> [Document excerpt]:
You’re right that Python 3 also got strings wrong. But it’s an experience people are very familiar with, and still carries the point of my post, even if it’s true that they didn’t get it “right” :)

2. 2

My biggest complaint about Unicode is that it doesn’t allow full round-trip conversion of binary data between the various transformation formats, and instead requires implementations to corrupt the data they are given with replacement characters, or to reject the data and refuse to operate. As a result, Python and Rust (and others I am less familiar with) have had to come up with various nonstandard contortions to cope with situations where it’s reasonable to expect UTF-8 but not guaranteed.

In practise there is full round-trip conversion between WTF-16 (16 bit binary data) and WTF-8, but there is no 8-bit equivalent of bare surrogates that would allow a program to accept non-UTF-8 bytes and losslessly process them within the Unicode framework. If such a thing did exist then it would be easier to do the kind of shape-shifting string representation that Andy Wingo is talking about - the change of representation can happen quietly under the hood, with no need to report failure or risk of data loss. But note that Python’s surrogateescape is not the right way to do this, because it conflicts with WTF-8 and WTF-16; the right solution needs 128 newly allocated codepoints.

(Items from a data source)
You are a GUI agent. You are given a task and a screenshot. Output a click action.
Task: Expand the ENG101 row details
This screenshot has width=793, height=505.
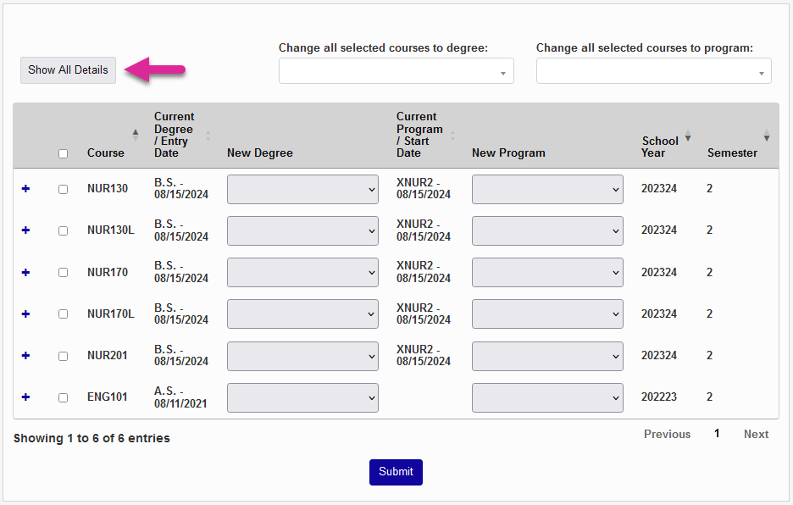[25, 397]
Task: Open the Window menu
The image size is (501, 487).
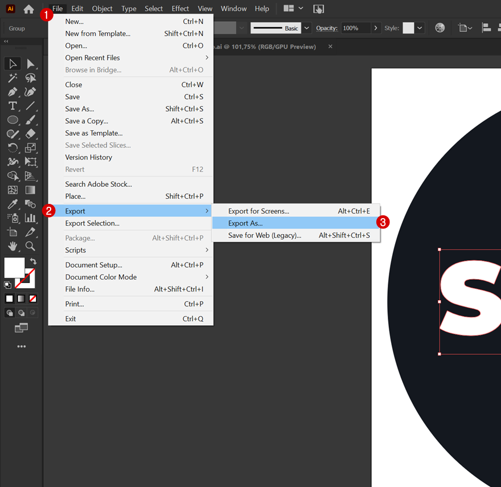Action: coord(233,9)
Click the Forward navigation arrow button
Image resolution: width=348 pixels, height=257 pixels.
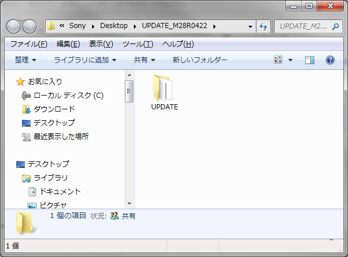pyautogui.click(x=29, y=26)
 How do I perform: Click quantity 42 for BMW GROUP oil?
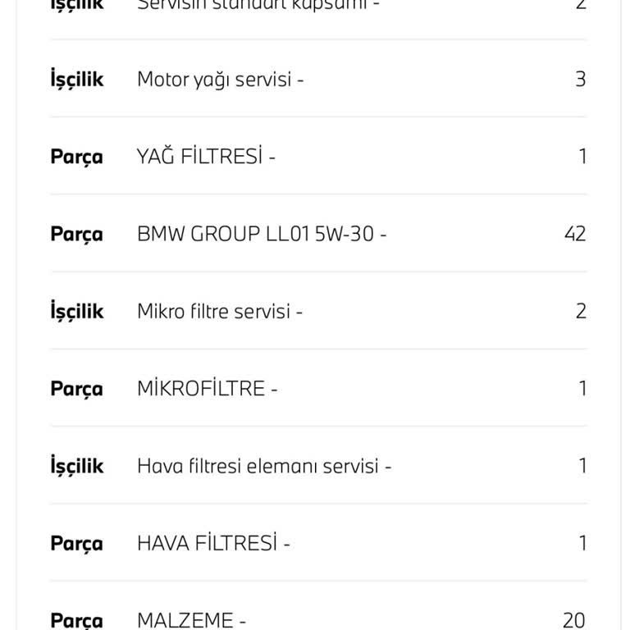point(575,234)
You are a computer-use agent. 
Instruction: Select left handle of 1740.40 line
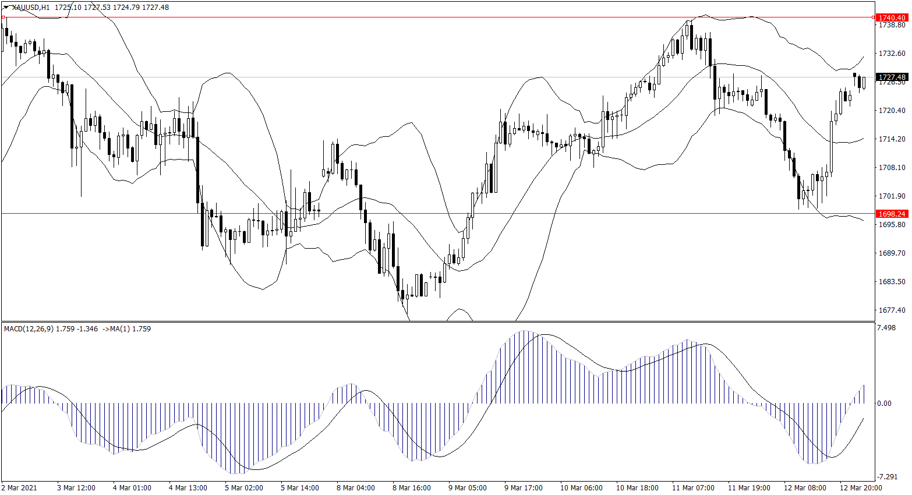(3, 17)
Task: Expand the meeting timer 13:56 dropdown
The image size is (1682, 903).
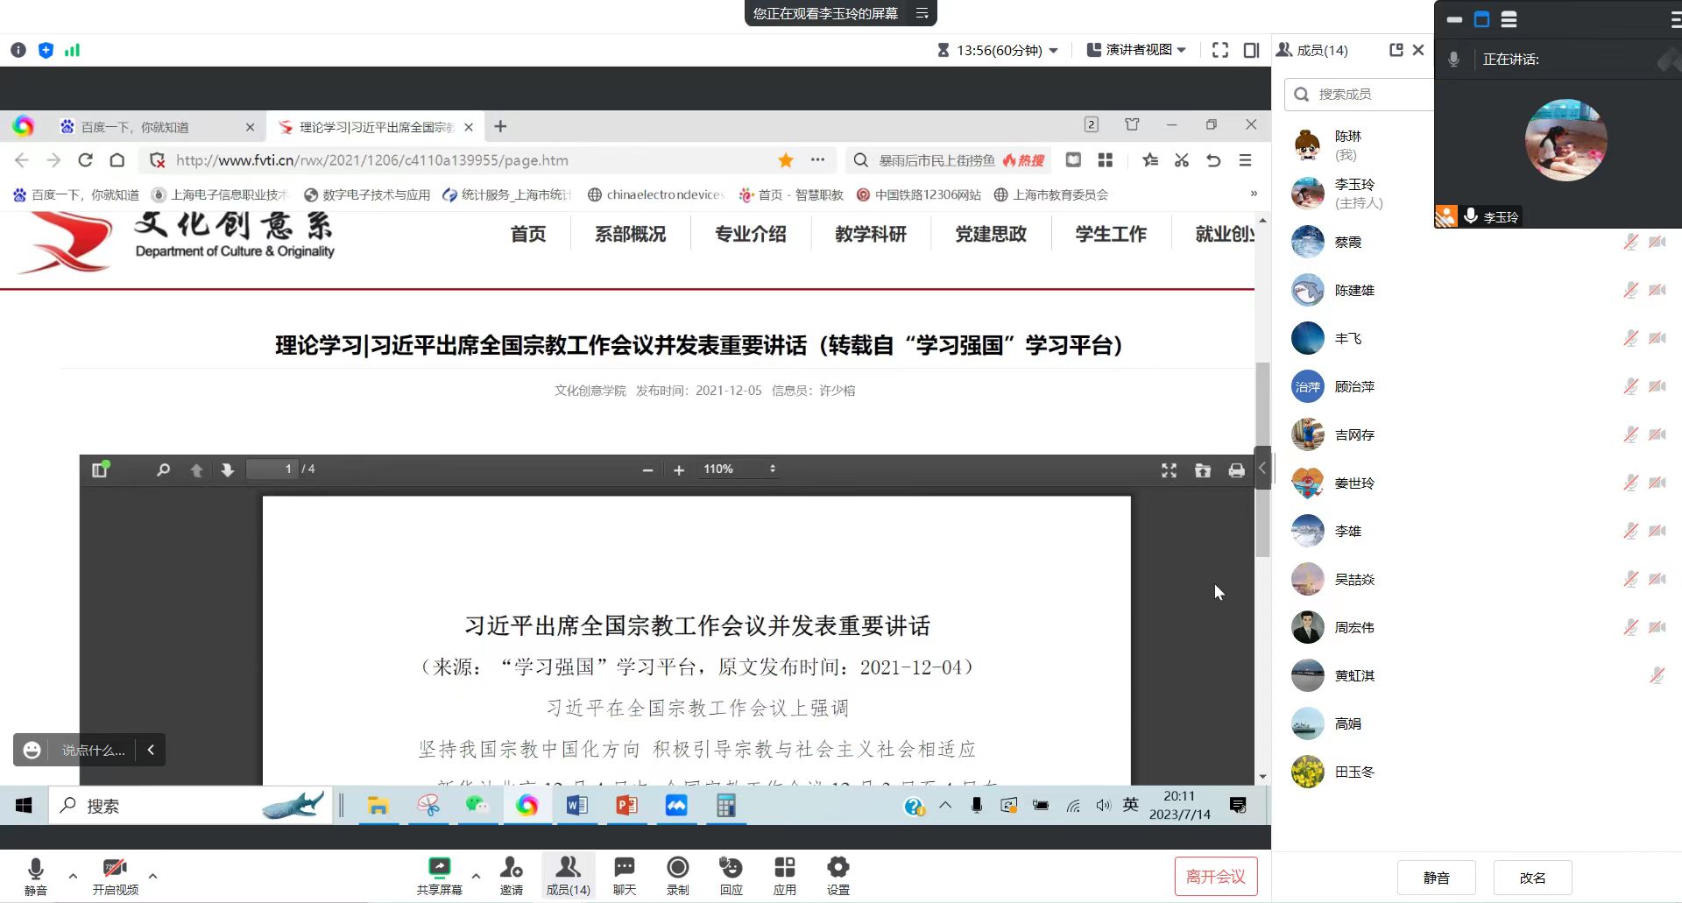Action: [x=998, y=50]
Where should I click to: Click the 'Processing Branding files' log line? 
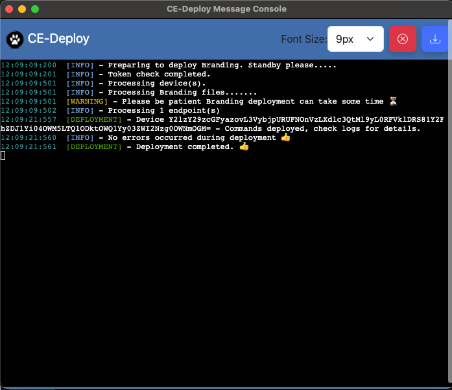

> [Exercises]:
A. In the discussion of Unicode round-trip conversion, how many newly allocated codepoints does the writer say the right solution needs?
B. Continue the discussion of Unicode round-trip conversion from the point where it stops.

> [Answers to the tasks]:
A. 128

B.
1. 7

Why do people keep insisting that you have to be able to pass arbitrary binary data through the channels explicitly designed for correctly-encoded text?

1. 3

Because they want to be able to treat data as text when it comes from channels that do not guarantee the encoding.

Even in channels with explicit charset labels, mojibake exists. Even in systems that were supposed to be UTF-16, WTF exists. It’s wishful thinking to design systems that can’t cope with the way data is used in practice.

1. 5

But the reality of systems is exactly why the separation exists! You want to encode facts like “this is a valid Unicode string” into the type system.

I maintain a library, camino which provides path types which have the type-level assertion that they’re valid Unicode (as most but not all paths in practice are). The Path/Utf8Path separation is very valuable when you’re thinking about which kinds of paths your program should support.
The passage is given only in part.